I am also a touch irritated at myself for my outlandish - although well intentioned - breech of protocol by using Davis' code name in a tactical communication. That's where it starts, I school myself, the details, the small stuff, somebody along the chain gets sloppy and before you can say 'whose there?' the knock knock is at your door. These guys, the bad guys, the guys that want to exterminate us like ticks, are good. We have to simply be better, every way and all the time.

Davis and Saunders as Sharkey and Bess show up ten minutes early for the scheduled 1000 meeting with Alexander Goldson, the new CEO of the most powerful gaming syndicate in Vegas. Meaning, of course, that the Vegas borders extend from California to Connecticut, Minnesota to New Mexico. And all point spreads between. Sharkey is an international con-man disguised as a flamboyant high roller whose salesmanship and bravado will attempt to reinstate an arrangement made, and agreed to, by his predecessor. The stakes are astronomical and the risk slight - for the consortium whose only requirement is to fund the staging of the operation, somewhere in the neighborhood of five large, Sharkey brazenly estimates. "Plus the pot has just increased significantly with our skillful internal change of personnel, Mr. Big out and the brains behind the computer program guaranteed to wrap the green bow of the present, in," he tells Goldson and six of his legal consultants and a pair of security specialists. Saunders sits close to his right, looking every bit the modern and sophisticated femme fatale, sporting a lapel diamond the dazzling glimmer of which she blinds each of the gentlemen seated around the polished Brazilian teak oval slab of greed.
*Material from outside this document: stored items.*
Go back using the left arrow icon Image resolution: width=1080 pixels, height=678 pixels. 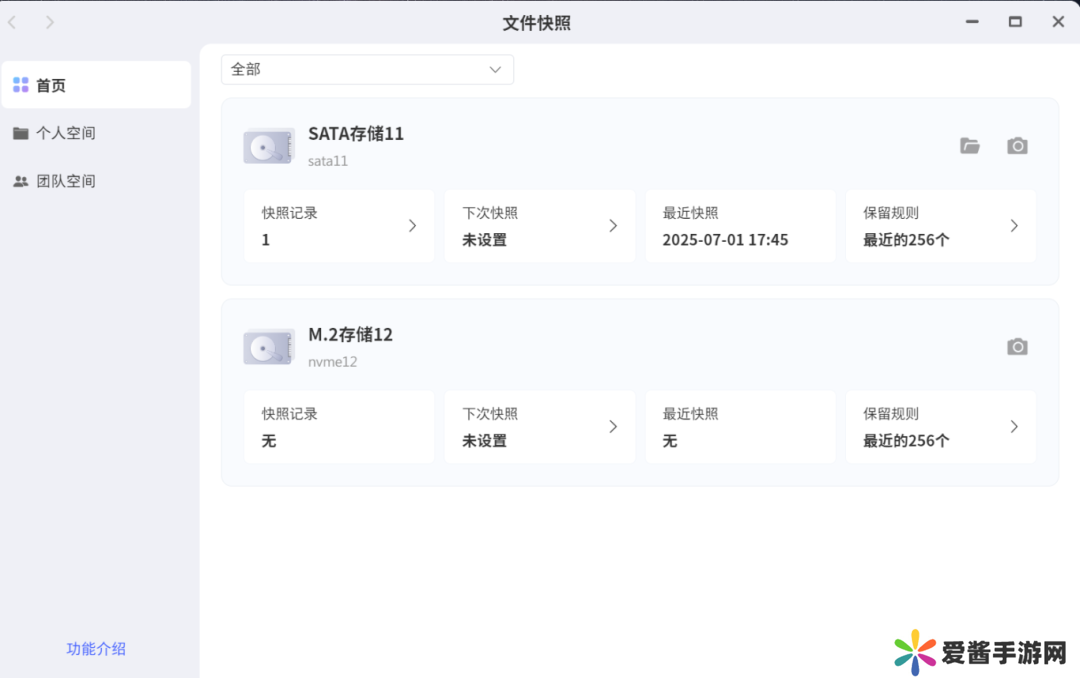tap(13, 22)
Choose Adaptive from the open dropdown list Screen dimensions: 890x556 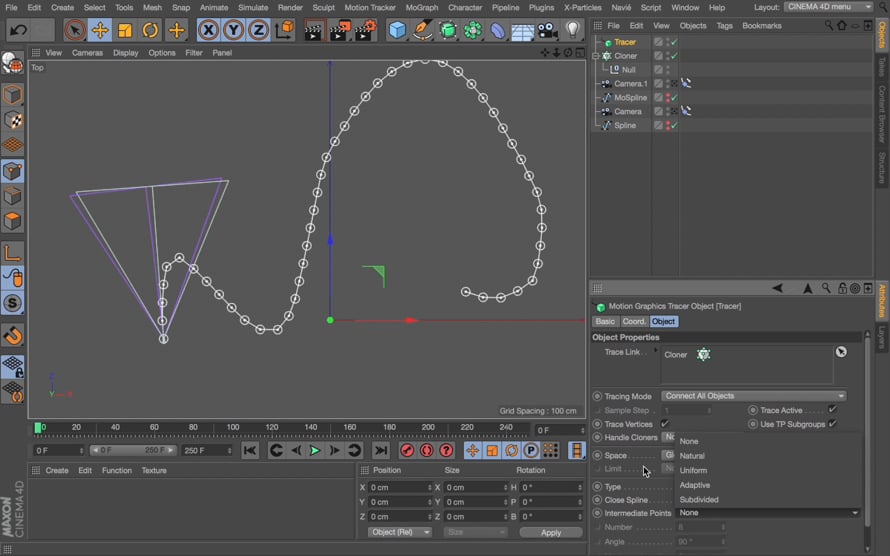pyautogui.click(x=695, y=485)
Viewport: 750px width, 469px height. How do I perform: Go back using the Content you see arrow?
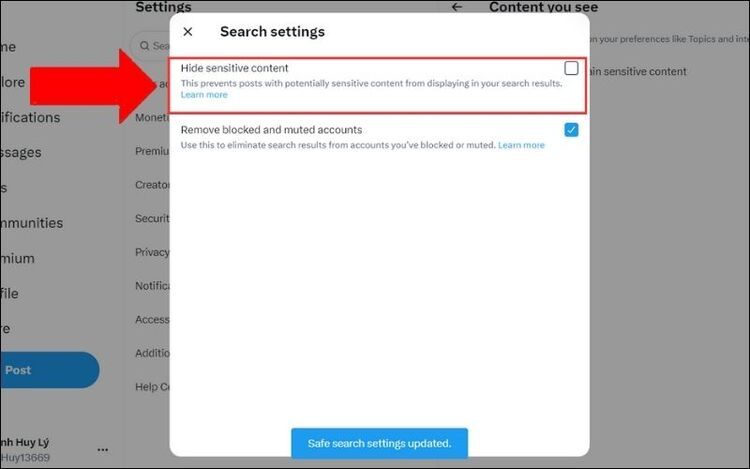[457, 8]
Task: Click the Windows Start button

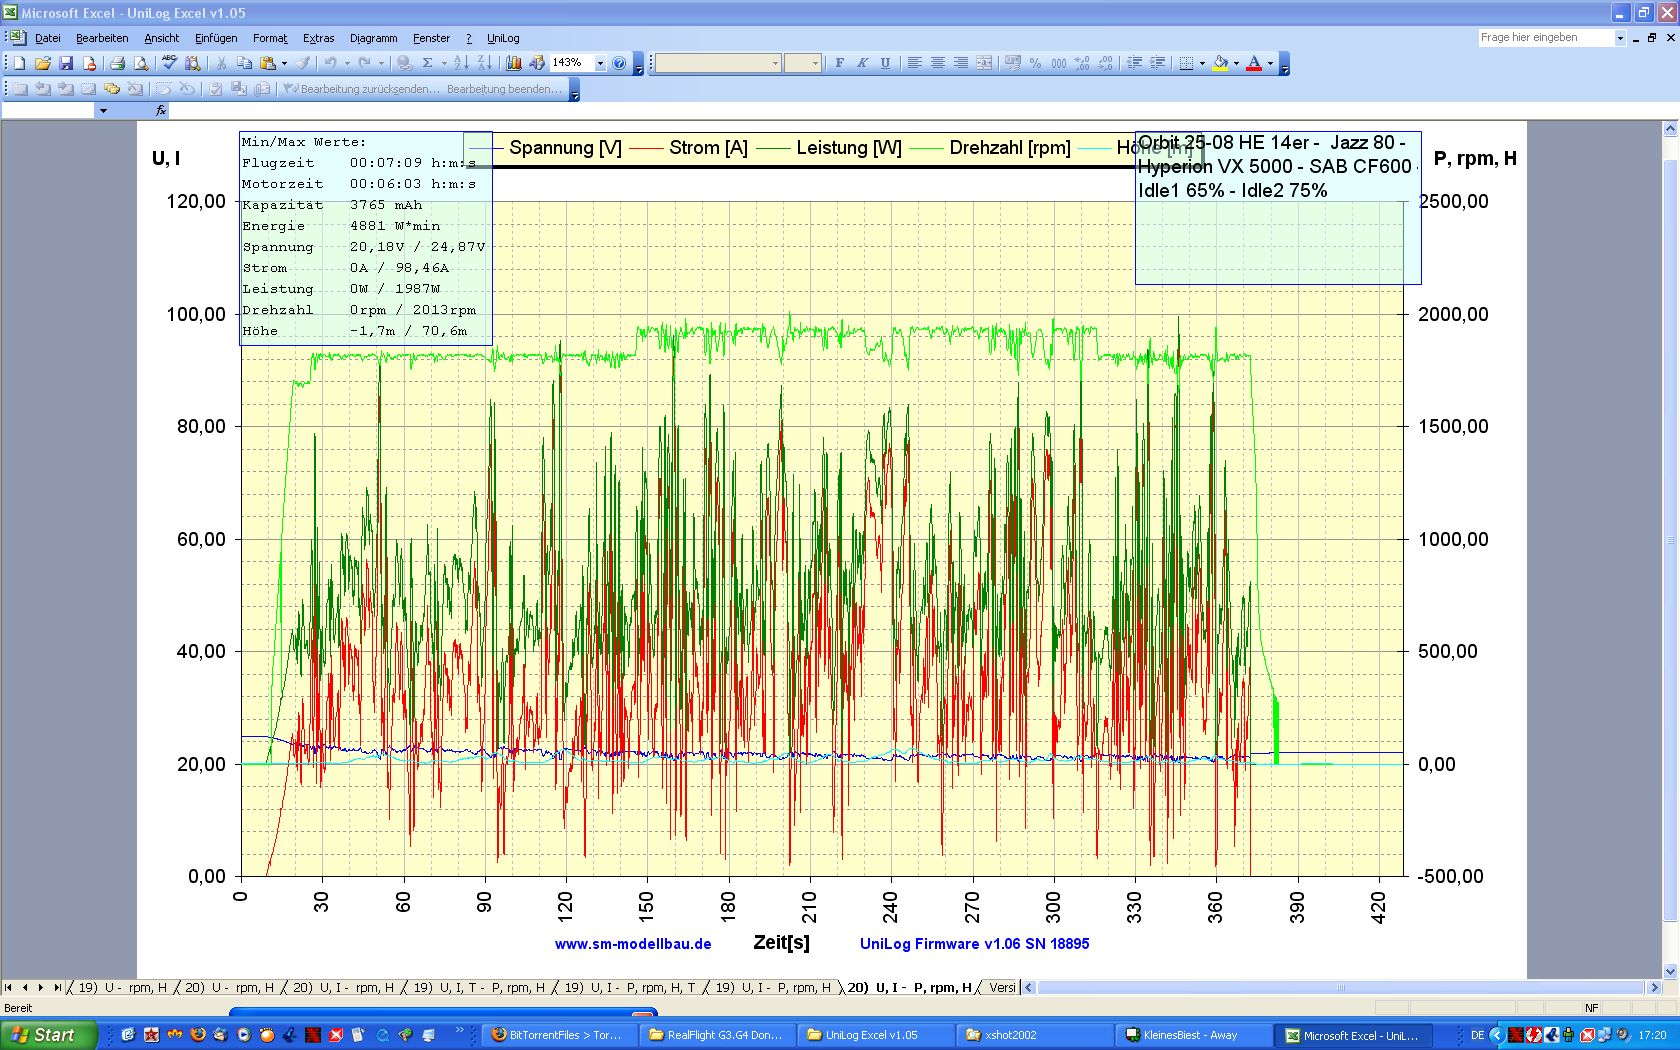Action: tap(48, 1035)
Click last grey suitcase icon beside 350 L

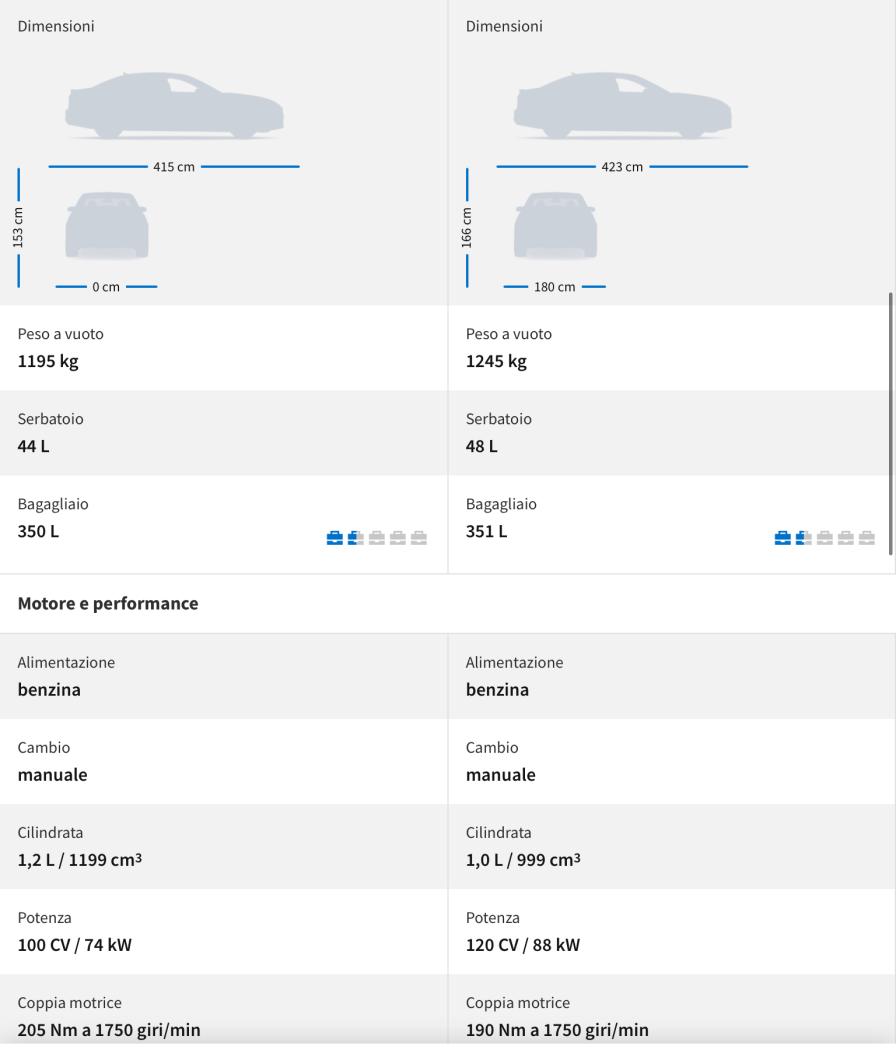pyautogui.click(x=419, y=538)
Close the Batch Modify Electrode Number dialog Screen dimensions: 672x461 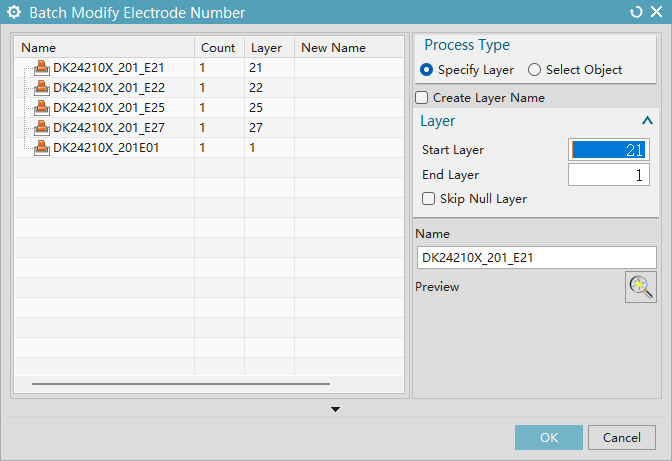[x=656, y=12]
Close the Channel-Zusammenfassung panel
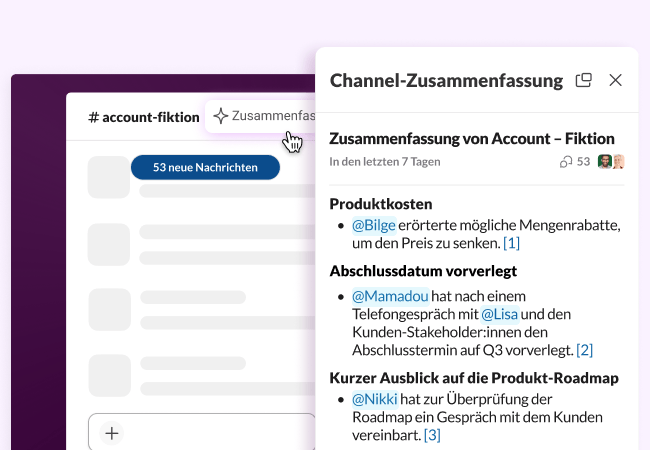The height and width of the screenshot is (450, 650). [x=616, y=80]
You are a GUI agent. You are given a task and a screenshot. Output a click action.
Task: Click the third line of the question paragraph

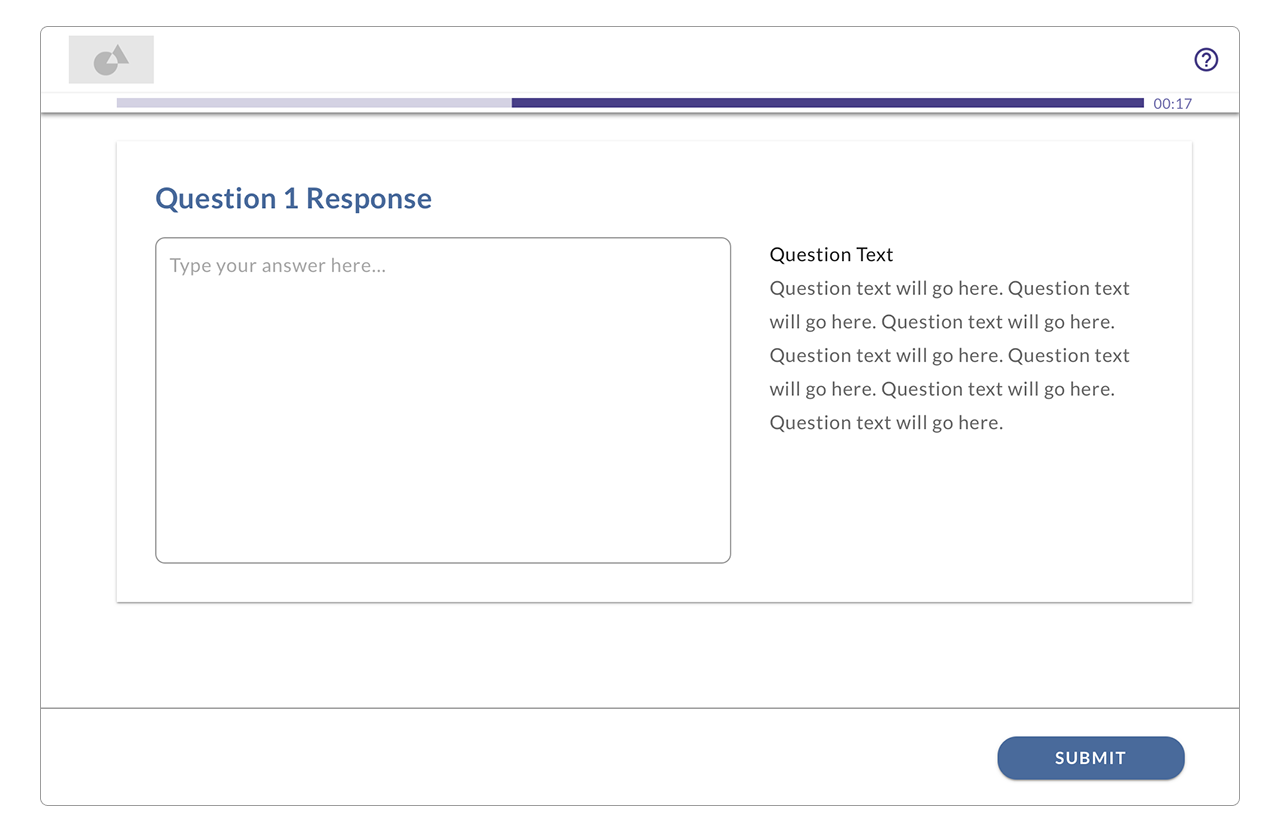pyautogui.click(x=949, y=356)
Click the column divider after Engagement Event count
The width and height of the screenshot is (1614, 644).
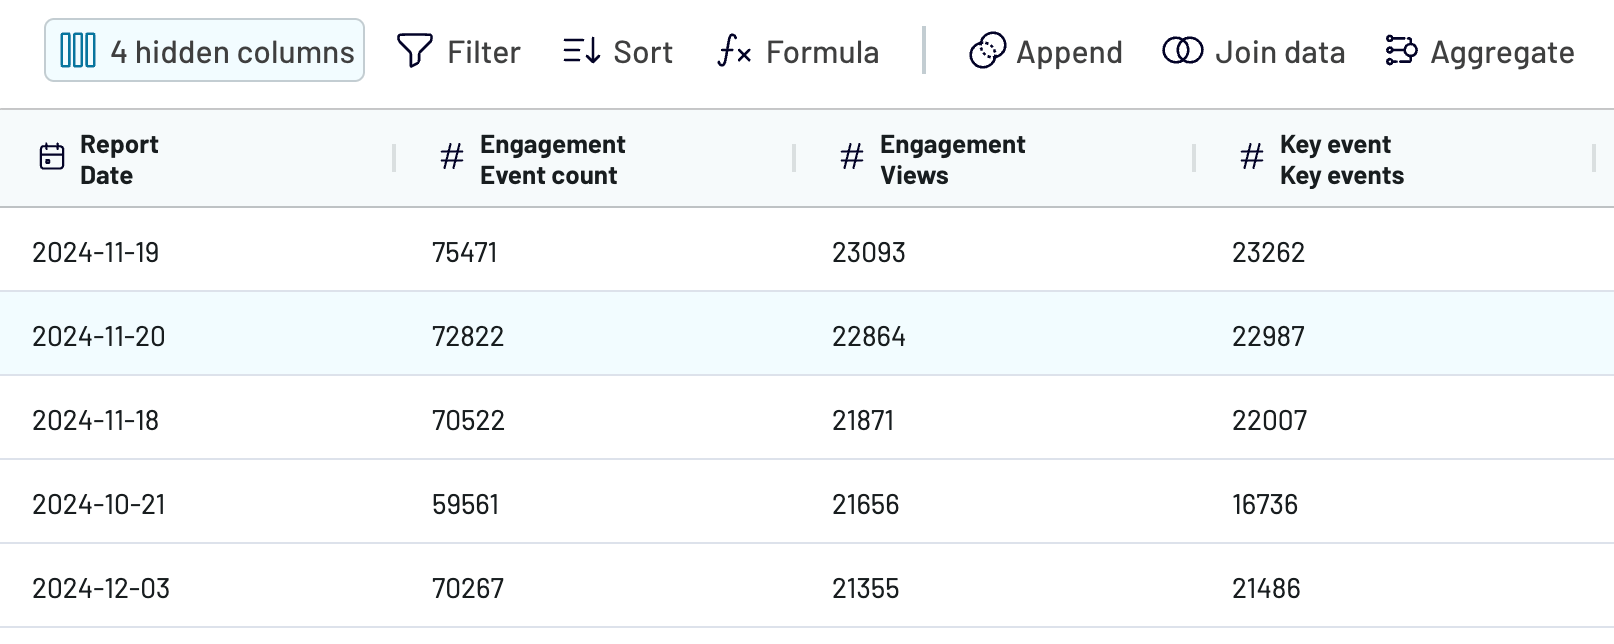point(795,158)
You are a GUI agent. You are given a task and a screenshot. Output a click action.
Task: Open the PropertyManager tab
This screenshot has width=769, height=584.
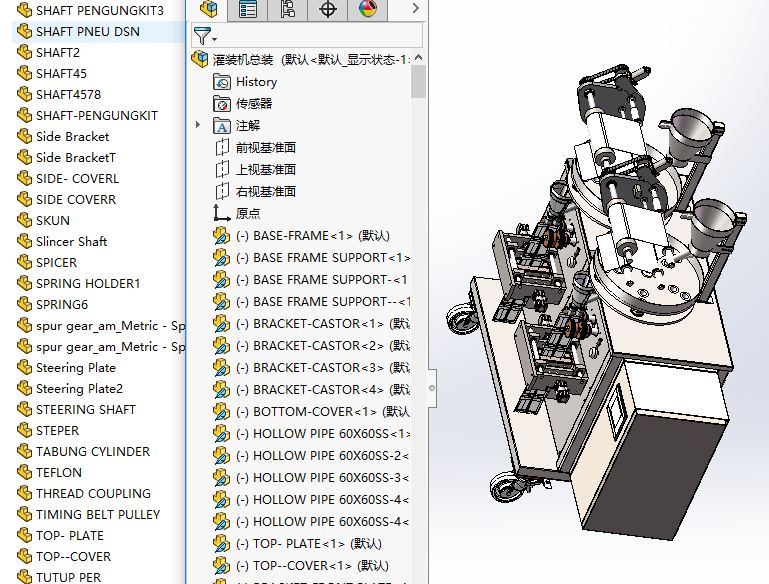click(248, 10)
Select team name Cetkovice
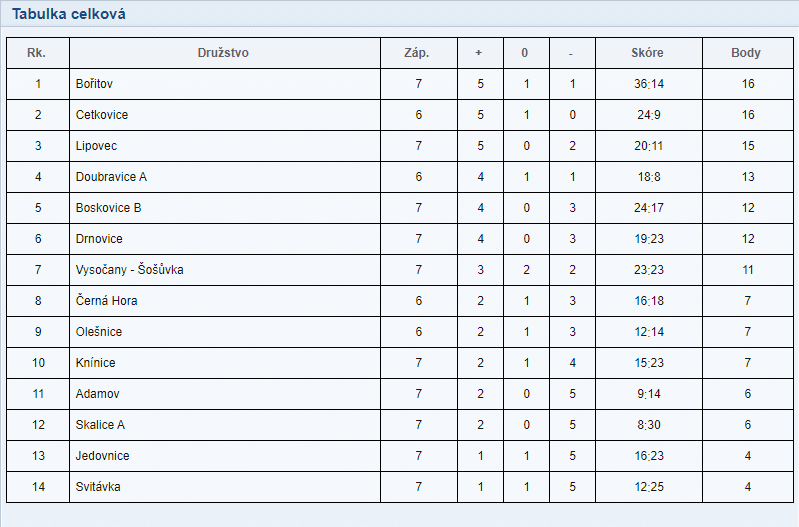 [102, 115]
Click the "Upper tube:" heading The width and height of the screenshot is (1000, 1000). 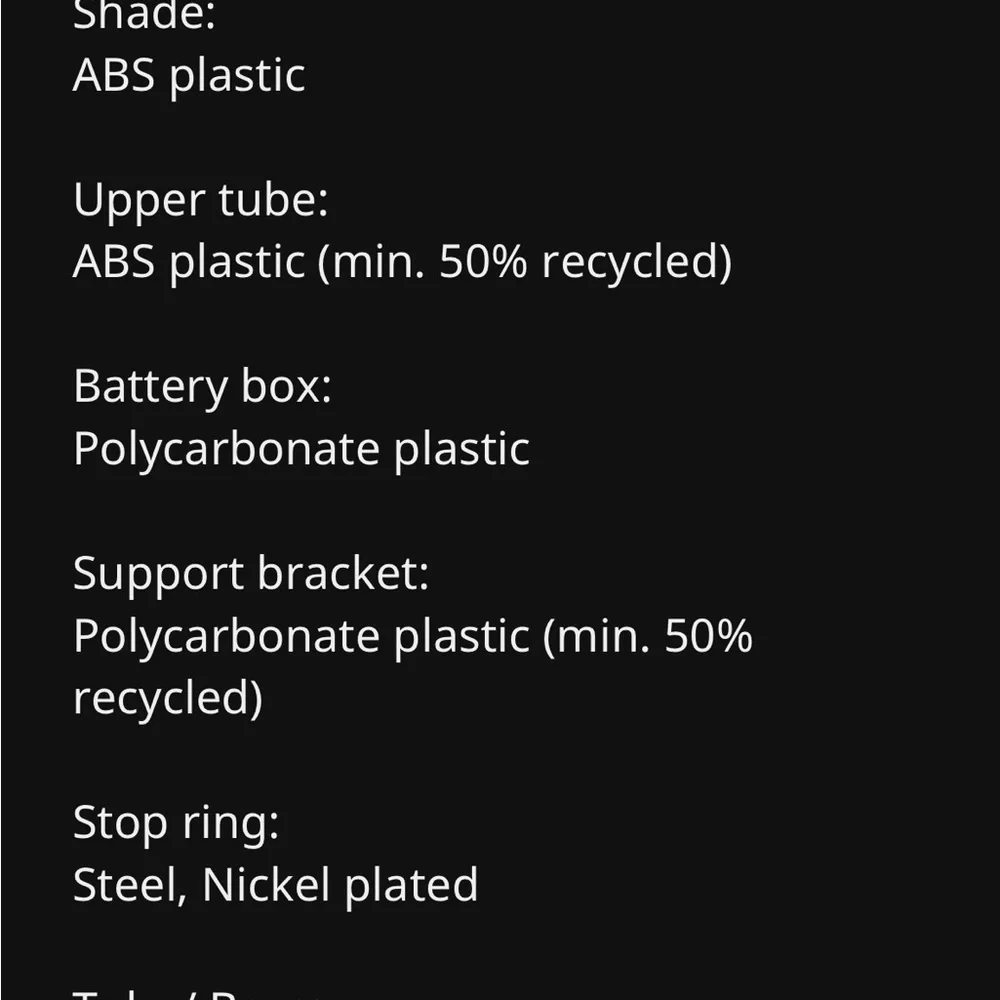[201, 201]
"Continue," Goldson instructs.

His continuation of, "as a demonstration of our reach - and its potential - on Sunday we will bankrupt your most profitable operation," creates the exact response he was seeking, so he pushes it into the dramatic unknown, risking the entire operation with one preposterous prediction, "Sunday's game will transfer five million dollars from your cashier's cage to our pocket in the Luxor Sports Book."

"You make that boast without knowing the outcome?" Goldson hisses.

"I do. Remember this is proof of concept, so we - as you- need to keep it hush-hush. We fully intend on reimbursing you and providing the algorithm upon completion of the successful test. It was written by the same person who designed the Big Board application as well - our diamond in the rough."

Under normal circumstances, any experienced executive would ask for a time-out to convene with counsel, but this is Goldson's first day at the job of CEO, and he wants the glory commensurate with his shiny new star.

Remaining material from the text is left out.